For the records below, print the lines from the line with "Instruction: Go to the Blog section" through the line with "1080x628 pixels." exactly as written; include both end lines and exclude the rest.

◆ ◆ ◆ ◆

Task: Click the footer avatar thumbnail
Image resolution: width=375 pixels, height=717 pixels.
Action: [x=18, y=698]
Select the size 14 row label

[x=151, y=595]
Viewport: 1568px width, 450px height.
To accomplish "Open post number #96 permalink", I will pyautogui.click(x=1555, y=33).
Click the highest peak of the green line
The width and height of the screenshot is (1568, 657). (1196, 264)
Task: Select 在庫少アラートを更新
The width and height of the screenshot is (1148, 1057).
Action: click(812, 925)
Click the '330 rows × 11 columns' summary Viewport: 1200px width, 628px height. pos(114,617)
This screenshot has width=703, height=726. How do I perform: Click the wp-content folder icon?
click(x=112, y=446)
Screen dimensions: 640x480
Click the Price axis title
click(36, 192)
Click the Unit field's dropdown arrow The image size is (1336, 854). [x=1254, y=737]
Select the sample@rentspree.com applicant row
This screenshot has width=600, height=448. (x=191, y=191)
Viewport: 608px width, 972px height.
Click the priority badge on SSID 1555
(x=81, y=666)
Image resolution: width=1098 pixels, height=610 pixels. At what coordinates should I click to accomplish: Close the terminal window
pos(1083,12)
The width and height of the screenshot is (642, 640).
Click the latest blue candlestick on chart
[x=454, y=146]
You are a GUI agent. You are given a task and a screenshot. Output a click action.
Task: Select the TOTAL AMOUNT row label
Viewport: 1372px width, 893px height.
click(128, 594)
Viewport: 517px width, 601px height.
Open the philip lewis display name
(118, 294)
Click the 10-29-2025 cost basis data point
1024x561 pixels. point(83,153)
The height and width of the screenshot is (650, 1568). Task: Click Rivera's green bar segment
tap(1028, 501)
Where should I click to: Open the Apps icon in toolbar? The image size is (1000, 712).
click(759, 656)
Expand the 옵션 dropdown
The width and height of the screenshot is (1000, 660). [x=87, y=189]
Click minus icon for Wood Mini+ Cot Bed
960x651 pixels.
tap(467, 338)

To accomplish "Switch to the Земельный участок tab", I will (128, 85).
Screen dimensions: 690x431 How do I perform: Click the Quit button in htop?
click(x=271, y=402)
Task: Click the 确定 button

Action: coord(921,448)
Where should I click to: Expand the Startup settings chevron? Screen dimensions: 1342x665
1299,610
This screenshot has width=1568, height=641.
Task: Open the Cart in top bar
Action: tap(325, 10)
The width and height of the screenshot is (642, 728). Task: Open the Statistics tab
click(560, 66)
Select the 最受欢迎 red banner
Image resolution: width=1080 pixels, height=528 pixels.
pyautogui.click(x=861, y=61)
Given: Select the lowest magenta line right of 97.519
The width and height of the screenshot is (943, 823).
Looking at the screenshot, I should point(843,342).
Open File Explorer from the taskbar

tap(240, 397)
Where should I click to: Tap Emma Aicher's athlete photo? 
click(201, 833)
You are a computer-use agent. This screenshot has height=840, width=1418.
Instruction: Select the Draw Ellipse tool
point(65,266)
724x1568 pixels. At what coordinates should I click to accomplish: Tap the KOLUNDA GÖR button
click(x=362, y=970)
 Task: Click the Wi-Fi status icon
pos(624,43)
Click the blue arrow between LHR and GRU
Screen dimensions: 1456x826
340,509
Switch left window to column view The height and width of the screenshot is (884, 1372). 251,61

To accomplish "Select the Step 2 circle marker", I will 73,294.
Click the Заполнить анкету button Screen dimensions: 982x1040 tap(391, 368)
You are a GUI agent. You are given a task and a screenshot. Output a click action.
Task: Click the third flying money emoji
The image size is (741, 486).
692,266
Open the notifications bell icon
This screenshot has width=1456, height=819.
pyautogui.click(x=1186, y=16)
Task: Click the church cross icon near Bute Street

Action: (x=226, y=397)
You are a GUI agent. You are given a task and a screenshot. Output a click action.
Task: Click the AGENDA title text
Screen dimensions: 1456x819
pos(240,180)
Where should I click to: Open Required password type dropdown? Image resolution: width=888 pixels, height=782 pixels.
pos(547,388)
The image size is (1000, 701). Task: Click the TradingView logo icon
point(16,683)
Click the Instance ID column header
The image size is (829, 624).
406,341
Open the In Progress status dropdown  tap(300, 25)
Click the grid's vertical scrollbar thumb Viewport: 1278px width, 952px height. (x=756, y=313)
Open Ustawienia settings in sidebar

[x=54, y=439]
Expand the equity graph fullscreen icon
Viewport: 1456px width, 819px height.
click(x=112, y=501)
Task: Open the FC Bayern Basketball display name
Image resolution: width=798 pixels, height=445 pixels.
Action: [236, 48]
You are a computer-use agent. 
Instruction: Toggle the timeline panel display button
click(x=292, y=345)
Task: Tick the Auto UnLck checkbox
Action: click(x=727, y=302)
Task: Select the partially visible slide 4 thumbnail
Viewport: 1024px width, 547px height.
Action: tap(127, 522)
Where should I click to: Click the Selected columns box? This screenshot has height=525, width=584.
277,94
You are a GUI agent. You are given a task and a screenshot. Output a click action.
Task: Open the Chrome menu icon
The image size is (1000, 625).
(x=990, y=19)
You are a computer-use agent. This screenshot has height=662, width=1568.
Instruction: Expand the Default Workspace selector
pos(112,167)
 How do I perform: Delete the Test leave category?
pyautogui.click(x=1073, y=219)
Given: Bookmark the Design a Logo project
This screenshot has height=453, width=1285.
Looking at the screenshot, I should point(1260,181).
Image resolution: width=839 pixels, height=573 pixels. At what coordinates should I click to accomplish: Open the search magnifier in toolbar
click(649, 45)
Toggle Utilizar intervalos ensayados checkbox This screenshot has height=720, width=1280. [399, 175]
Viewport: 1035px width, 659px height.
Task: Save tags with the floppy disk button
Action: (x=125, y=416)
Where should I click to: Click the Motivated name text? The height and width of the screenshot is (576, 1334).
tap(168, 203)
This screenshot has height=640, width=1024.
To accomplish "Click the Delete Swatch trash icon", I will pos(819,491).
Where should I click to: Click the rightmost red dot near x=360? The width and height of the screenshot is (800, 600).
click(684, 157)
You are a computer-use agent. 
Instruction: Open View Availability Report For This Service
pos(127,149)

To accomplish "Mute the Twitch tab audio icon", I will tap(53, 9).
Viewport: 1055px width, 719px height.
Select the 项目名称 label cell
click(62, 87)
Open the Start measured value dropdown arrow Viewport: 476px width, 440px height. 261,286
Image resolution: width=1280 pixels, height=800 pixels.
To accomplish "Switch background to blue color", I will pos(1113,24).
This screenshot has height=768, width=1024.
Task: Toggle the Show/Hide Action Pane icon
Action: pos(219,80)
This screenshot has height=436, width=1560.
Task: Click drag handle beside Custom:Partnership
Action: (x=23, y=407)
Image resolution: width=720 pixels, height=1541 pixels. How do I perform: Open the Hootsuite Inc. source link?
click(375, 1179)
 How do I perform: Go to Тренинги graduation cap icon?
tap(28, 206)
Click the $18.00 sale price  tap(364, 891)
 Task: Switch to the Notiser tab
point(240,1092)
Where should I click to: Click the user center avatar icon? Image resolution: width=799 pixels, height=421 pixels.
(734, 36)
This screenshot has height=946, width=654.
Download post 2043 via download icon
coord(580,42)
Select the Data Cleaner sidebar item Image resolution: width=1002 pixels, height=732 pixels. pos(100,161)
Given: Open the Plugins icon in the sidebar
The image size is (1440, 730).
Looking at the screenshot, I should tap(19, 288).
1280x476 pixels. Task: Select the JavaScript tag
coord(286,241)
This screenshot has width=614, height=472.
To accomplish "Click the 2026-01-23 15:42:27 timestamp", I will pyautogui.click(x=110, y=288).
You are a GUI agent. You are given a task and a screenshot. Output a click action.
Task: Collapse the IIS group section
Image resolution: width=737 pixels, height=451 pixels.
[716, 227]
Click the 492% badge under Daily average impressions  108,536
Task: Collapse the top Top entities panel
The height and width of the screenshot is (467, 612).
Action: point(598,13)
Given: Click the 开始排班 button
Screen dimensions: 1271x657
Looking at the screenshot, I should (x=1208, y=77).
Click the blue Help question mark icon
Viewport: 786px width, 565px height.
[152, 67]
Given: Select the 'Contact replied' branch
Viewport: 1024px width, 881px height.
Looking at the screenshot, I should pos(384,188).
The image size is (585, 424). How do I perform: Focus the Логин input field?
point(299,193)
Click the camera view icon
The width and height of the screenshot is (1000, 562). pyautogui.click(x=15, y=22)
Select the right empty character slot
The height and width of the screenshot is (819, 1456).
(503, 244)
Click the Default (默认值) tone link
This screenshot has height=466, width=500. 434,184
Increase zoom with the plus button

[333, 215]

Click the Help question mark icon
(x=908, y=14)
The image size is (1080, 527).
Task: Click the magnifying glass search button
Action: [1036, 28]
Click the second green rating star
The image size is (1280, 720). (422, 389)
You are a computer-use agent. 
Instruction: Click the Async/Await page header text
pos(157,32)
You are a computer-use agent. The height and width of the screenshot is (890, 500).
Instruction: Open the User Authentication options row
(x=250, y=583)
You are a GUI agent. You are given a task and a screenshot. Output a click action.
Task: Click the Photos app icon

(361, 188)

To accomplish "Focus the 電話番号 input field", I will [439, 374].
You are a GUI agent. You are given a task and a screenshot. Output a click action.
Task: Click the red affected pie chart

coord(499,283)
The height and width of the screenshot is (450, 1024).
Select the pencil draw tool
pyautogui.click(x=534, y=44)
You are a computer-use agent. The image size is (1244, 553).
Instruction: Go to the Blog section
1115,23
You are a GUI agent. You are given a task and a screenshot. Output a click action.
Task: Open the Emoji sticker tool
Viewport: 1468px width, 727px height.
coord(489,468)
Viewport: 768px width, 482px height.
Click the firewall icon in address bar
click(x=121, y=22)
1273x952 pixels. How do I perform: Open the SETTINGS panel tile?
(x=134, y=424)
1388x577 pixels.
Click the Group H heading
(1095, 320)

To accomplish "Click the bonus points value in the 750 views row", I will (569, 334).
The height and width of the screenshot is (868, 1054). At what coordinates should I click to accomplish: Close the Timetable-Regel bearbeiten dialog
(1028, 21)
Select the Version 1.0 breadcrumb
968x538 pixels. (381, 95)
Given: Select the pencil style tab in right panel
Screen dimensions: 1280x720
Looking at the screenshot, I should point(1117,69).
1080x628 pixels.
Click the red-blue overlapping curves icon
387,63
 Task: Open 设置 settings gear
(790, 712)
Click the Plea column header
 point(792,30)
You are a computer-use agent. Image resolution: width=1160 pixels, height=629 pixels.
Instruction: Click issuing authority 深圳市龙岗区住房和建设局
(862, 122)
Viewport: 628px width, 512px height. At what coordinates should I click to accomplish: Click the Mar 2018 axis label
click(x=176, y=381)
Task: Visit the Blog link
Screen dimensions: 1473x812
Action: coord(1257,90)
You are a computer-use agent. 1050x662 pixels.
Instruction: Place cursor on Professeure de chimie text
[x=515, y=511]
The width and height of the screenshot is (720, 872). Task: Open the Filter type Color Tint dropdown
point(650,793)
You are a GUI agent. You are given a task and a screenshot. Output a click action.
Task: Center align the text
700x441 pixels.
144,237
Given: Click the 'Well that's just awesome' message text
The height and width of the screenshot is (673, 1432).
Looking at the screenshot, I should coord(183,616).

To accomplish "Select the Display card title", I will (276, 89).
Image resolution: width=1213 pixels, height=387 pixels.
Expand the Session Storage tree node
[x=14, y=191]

◆ ◆ ◆ ◆

RESPONSE TO THIS TASK:
Instruction: Go to the Blog section
1115,23
You are a GUI agent. You are given a task and a screenshot. Output a click action.
Task: Open the Emoji sticker tool
Viewport: 1468px width, 727px height.
coord(489,468)
Viewport: 768px width, 482px height.
Click the firewall icon in address bar
click(x=121, y=22)
1273x952 pixels. How do I perform: Open the SETTINGS panel tile?
(x=134, y=424)
1388x577 pixels.
Click the Group H heading
(1095, 320)

To accomplish "Click the bonus points value in the 750 views row", I will (569, 334).
The height and width of the screenshot is (868, 1054). At what coordinates should I click to accomplish: Close the Timetable-Regel bearbeiten dialog
(1028, 21)
Select the Version 1.0 breadcrumb
968x538 pixels. (381, 95)
Given: Select the pencil style tab in right panel
Screen dimensions: 1280x720
Looking at the screenshot, I should point(1117,69).
1080x628 pixels.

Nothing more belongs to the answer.